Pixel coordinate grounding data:
• • • • • • •

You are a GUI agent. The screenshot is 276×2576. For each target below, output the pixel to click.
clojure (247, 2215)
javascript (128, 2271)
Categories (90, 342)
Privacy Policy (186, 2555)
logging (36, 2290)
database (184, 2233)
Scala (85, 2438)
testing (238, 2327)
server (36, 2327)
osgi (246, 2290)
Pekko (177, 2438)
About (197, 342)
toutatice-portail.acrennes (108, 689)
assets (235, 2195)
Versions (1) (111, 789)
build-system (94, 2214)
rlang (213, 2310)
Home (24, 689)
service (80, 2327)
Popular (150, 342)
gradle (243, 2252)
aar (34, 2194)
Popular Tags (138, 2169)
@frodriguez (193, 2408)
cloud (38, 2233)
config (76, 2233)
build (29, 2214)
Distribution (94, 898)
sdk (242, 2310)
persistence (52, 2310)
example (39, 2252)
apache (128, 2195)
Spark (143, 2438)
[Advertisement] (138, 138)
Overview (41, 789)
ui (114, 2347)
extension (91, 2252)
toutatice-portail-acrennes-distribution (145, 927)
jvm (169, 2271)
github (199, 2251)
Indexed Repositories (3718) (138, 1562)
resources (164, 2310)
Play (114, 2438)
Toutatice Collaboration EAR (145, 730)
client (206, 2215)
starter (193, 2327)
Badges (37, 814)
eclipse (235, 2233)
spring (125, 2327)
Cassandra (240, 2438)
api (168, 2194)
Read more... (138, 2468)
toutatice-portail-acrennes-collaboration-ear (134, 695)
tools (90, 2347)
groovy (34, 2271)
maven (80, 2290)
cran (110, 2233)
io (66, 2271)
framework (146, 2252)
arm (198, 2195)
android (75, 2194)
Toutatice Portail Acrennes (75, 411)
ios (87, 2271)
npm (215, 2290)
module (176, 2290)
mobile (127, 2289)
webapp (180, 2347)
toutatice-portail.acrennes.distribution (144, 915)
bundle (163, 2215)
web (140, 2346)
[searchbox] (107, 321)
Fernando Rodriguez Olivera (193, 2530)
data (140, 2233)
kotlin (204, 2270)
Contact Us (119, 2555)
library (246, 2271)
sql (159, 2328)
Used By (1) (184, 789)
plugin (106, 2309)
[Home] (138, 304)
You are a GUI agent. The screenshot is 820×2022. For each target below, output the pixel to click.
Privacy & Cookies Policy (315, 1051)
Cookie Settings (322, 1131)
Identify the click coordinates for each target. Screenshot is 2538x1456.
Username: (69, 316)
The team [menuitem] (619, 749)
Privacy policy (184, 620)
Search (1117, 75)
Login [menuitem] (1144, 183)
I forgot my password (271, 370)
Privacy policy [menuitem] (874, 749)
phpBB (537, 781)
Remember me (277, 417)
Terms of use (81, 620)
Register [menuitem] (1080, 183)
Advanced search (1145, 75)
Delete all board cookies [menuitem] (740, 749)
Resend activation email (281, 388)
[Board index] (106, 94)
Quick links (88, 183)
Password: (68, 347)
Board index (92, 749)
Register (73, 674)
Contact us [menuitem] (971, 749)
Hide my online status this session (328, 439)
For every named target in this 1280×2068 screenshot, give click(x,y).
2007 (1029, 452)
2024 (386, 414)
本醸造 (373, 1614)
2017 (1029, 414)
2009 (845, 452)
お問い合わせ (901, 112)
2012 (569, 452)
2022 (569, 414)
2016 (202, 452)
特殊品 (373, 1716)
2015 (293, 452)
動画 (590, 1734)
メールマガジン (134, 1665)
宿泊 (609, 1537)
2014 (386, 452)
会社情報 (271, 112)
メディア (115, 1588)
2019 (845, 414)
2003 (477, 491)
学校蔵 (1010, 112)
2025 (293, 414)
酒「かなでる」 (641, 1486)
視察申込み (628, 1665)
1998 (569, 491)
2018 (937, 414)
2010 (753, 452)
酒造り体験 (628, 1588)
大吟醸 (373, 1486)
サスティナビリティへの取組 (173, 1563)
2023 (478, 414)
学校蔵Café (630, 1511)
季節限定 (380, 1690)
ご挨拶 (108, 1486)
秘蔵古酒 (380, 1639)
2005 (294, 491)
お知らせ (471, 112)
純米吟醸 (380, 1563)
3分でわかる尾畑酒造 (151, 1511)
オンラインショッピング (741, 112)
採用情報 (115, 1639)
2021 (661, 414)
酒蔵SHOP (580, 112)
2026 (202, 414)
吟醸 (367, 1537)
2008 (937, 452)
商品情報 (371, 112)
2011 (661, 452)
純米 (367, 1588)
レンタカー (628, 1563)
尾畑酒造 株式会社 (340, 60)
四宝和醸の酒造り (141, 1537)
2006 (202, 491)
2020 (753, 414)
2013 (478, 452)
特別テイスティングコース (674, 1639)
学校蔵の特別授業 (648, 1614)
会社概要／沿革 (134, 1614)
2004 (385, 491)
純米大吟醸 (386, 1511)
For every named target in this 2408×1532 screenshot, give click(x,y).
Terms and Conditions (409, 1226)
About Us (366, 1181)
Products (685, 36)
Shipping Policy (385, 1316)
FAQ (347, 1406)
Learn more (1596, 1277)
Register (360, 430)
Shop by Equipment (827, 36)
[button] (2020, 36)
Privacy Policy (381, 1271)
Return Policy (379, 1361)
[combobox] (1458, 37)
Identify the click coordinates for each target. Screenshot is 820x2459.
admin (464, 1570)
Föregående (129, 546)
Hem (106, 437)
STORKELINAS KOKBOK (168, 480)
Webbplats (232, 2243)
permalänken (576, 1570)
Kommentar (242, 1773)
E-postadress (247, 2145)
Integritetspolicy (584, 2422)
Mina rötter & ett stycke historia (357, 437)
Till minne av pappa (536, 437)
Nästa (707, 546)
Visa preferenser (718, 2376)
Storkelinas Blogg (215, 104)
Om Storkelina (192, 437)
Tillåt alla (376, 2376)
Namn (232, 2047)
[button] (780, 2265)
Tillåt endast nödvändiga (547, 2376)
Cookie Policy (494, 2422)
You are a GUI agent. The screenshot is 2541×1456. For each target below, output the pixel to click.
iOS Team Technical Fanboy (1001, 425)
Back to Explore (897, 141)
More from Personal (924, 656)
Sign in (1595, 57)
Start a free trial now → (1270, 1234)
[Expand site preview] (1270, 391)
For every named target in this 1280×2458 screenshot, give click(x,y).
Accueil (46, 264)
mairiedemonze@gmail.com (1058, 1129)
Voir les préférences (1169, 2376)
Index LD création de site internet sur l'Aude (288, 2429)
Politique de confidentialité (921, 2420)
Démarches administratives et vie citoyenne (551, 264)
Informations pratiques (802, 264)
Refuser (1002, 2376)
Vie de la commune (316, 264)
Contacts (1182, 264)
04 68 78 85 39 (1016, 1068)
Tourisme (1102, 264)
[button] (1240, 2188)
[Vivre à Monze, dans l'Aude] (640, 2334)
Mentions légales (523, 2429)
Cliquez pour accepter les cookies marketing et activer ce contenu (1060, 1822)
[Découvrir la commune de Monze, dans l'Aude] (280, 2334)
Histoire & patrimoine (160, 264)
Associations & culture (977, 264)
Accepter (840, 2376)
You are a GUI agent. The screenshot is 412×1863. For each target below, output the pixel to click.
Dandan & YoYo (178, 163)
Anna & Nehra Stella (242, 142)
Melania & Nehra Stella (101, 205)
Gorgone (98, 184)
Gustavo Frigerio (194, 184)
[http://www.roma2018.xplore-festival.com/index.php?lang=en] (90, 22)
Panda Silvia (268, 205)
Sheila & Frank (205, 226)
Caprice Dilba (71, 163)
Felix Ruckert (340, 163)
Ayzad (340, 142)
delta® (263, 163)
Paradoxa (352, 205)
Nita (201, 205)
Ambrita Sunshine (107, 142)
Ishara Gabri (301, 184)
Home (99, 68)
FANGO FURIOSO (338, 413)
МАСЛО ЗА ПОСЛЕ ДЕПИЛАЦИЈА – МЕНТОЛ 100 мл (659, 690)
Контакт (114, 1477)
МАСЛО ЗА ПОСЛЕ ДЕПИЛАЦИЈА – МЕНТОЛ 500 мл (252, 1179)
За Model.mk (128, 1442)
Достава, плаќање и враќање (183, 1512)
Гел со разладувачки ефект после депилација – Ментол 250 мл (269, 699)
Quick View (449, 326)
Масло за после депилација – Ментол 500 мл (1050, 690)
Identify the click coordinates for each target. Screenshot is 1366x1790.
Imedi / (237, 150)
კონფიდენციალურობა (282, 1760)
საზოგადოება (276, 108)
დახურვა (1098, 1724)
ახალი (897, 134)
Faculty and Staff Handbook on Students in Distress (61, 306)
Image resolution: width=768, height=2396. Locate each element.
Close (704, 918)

• • • • • • •

Exercise: Using the entries above, return exactly the lines from the line with "本醸造 (373, 1614)" to the line with "Shop by Equipment (827, 36)", counting both of those lines.

Result:
本醸造 (373, 1614)
2017 (1029, 414)
2009 (845, 452)
お問い合わせ (901, 112)
2012 (569, 452)
2022 (569, 414)
2016 (202, 452)
特殊品 (373, 1716)
2015 (293, 452)
動画 (590, 1734)
メールマガジン (134, 1665)
宿泊 (609, 1537)
2014 (386, 452)
会社情報 (271, 112)
メディア (115, 1588)
2019 (845, 414)
2003 (477, 491)
学校蔵 (1010, 112)
2025 (293, 414)
酒「かなでる」 (641, 1486)
視察申込み (628, 1665)
1998 (569, 491)
2018 (937, 414)
2010 (753, 452)
酒造り体験 (628, 1588)
大吟醸 (373, 1486)
サスティナビリティへの取組 (173, 1563)
2023 (478, 414)
学校蔵Café (630, 1511)
季節限定 (380, 1690)
ご挨拶 (108, 1486)
秘蔵古酒 (380, 1639)
2005 (294, 491)
お知らせ (471, 112)
純米吟醸 (380, 1563)
3分でわかる尾畑酒造 (151, 1511)
オンラインショッピング (741, 112)
採用情報 (115, 1639)
2021 (661, 414)
酒蔵SHOP (580, 112)
2026 (202, 414)
吟醸 (367, 1537)
2008 (937, 452)
商品情報 (371, 112)
2011 (661, 452)
純米 (367, 1588)
レンタカー (628, 1563)
尾畑酒造 株式会社 (340, 60)
四宝和醸の酒造り (141, 1537)
2006 (202, 491)
2020 (753, 414)
2013 (478, 452)
特別テイスティングコース (674, 1639)
学校蔵の特別授業 (648, 1614)
会社概要／沿革 (134, 1614)
2004 (385, 491)
純米大吟醸 (386, 1511)
For every named target in this 2408×1532 screenshot, give click(x,y).
Terms and Conditions (409, 1226)
About Us (366, 1181)
Products (685, 36)
Shipping Policy (385, 1316)
FAQ (347, 1406)
Learn more (1596, 1277)
Register (360, 430)
Shop by Equipment (827, 36)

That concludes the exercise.